It has taken years of growing up,
But I have finally learned
How to be more than a survivor.
That, also, is something I am thankful for.
Getting by was never enough for living.
However, I am not fool enough to thank you.
You, sir, cannot take all the credit.
May I remind you, that things do not have to be this way?

Things do not have to be the way they are.
God forgive me, then remind me,
If I ever, ever let go of that.
And the way they are is wrong.
This constant shifting but never changing
Will not be forever.
You may be the Greek god of plate-tectonics
But no one worships the pantheon anymore.

4 of 10 [a little late in coming]

5:00am
My alarm awakes before me
--as is its habit.
It has no tact
Just that constant war cry,
Like an ambulance or squad car
All lit up with lungs yelling for a race
Or chase.

But the blankets...
They wrap around my limbs
Like stolen goods;
And sleep comes like a thief.
I am just a bystander
yet the alarm holds me
Always in the searchlight.

Hands in the air!
Reaching for the sky
--and my towel.
Apparently, I have aided and abetted
A criminal.
That...and I assaulted an officer of the law
As I hit snooze and, eventually,
OFF.

Now I am to be escorted
Downtown.
I stumble down the stairs as though drunk.
Breath tested for alcohol.
None found.
(But I should brush my teeth anyway.)
That will wait.
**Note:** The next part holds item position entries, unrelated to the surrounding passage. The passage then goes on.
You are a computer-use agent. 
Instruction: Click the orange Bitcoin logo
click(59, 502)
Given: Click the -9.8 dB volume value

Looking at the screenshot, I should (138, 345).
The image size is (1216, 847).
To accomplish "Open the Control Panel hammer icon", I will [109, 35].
No time.

I am hurried into a small room
With a bright light
And a loud fan
And told to strip.
A splash of warm water in my face
And a set of clean clothes later...

And I am a responsible citizen again:
Ready to contribute to society.

Sunday, December 25, 2011

3 of 10



Tell me the secrets
That led to your falling.
Whisper the words
That first captured your heart .

Did they make you feel weightless?
Important?
Or Free?

Oh, Love, please tell me
What spell was spoken,
Which promise pronounced,
That ever could have made you leave?

Words are deceivers
--No, worse!
Words are mercenaries.

Love, have you not seen,
Words march for truth and guile alike
Without one helpful glance
To give you a clue?

Tell me the secrets.
Whisper the words.
Speak them aloud.

Hold them firmly besides truth.
See if they shrink and fold
Or grow bolder.
See if the fall was worth it.

Thursday, December 22, 2011

2 of 10 (yet unedited. forgive the haste.)
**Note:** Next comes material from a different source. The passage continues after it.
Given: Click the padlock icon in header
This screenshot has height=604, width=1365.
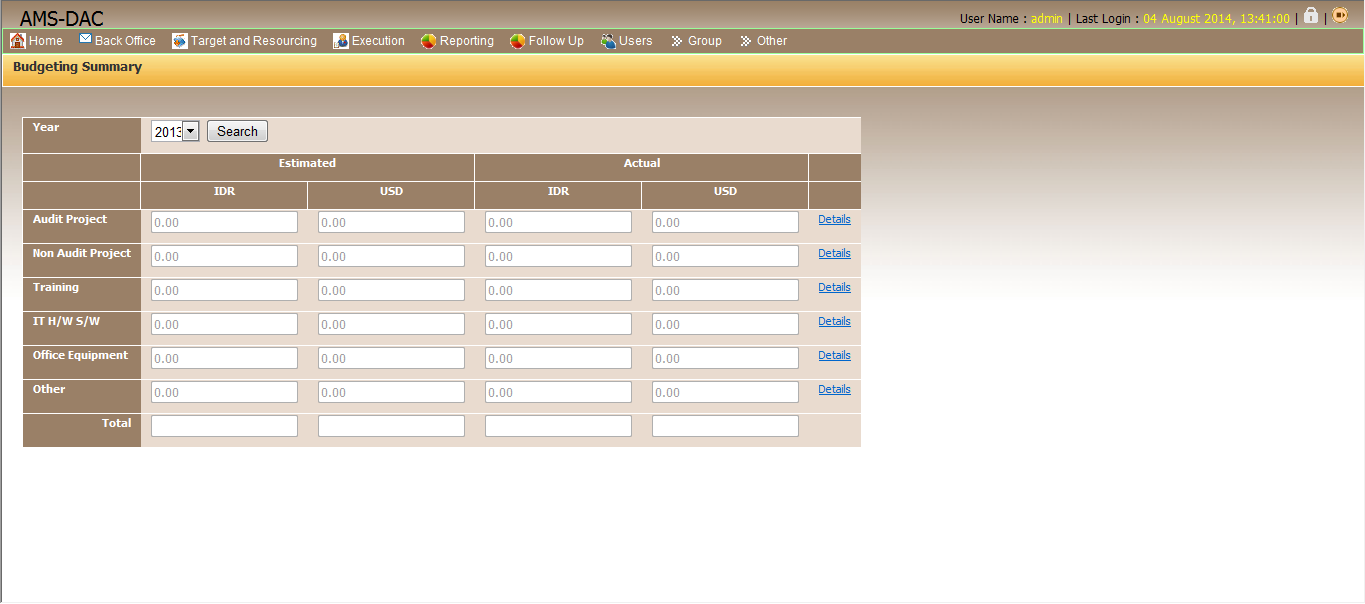Looking at the screenshot, I should point(1311,16).
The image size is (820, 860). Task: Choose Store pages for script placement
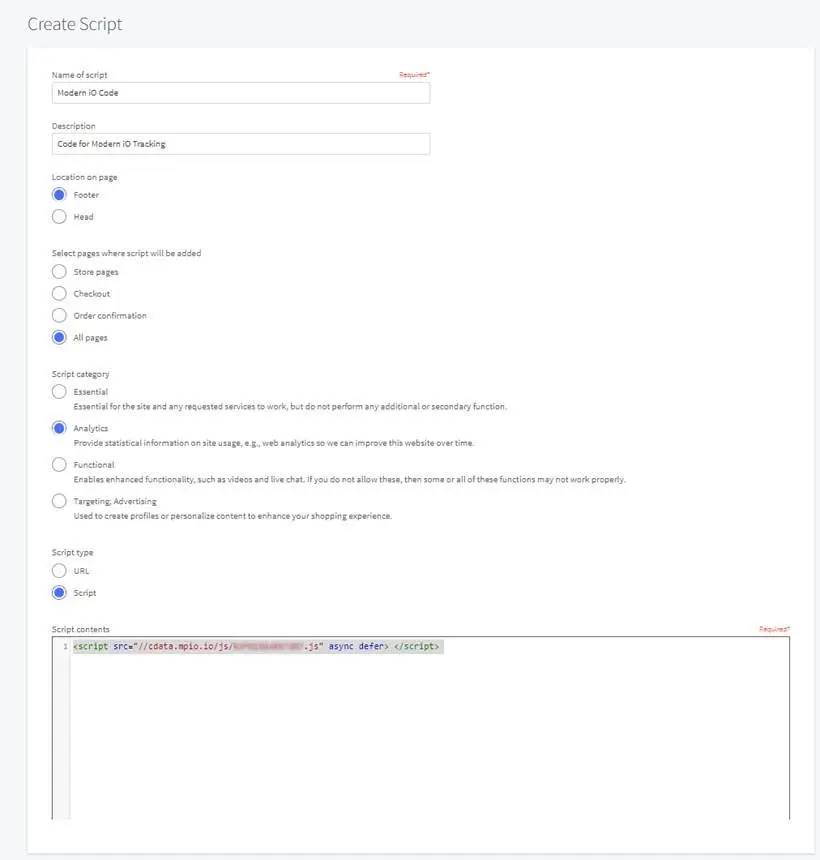click(x=59, y=272)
I have always loved the stars.
When I was not yet 3 times
around our star, the sun,
my parents packed up the car
and the kid.
We drove from south to north,
sleeping under the stars in sleeping bags,
tarps and, occasionally, the Honda.
And I, not yet 3,
could not imagine a more beautiful ceiling
or a more comfortable bedroom.
I was already in love,
already lovesick,
already hopelessly in over my head.
I have never really recovered from that.
Perhaps, I gave too much too fast
to my first love.
Years bring growth and tears
or else growth brings tears and years.
I have never really figured it out.
I still love roads, and traveling,
And always the stars.
Some years since,
many more travels around our star,
I have lost much love,
Loved and lost,
and found yet more love.
But I have never lost the stars.

Wednesday, December 21, 2011

1 of 10

If I had a super power,
I think it would be something obscure
Like metaphor.

That is how I conquer my days anyway
--if you can call it conquering.

The secret is to never
EVER
look life in the eyes
but never look away.

Always call it by name
as if you know it
and all of its tricks.

I have made up so many names
for the faces life has made at me
but they keep working.

Names,
they soften the edges.

Metaphors,
they sound like names.

The tricks I play
as I spin the only language I know
are the only defense I have,
the only barrier between me and powerlessness.

Monday, December 19, 2011

Brain: In Pictures. [Translation Accompanied]

I have exploded.

This morning, this afternoon, my brain has finally erupted, unclenched, and given me hell.


I, I am trying to pack. 

I am more than a little excited to go home for a spell, even if it will be a cold one.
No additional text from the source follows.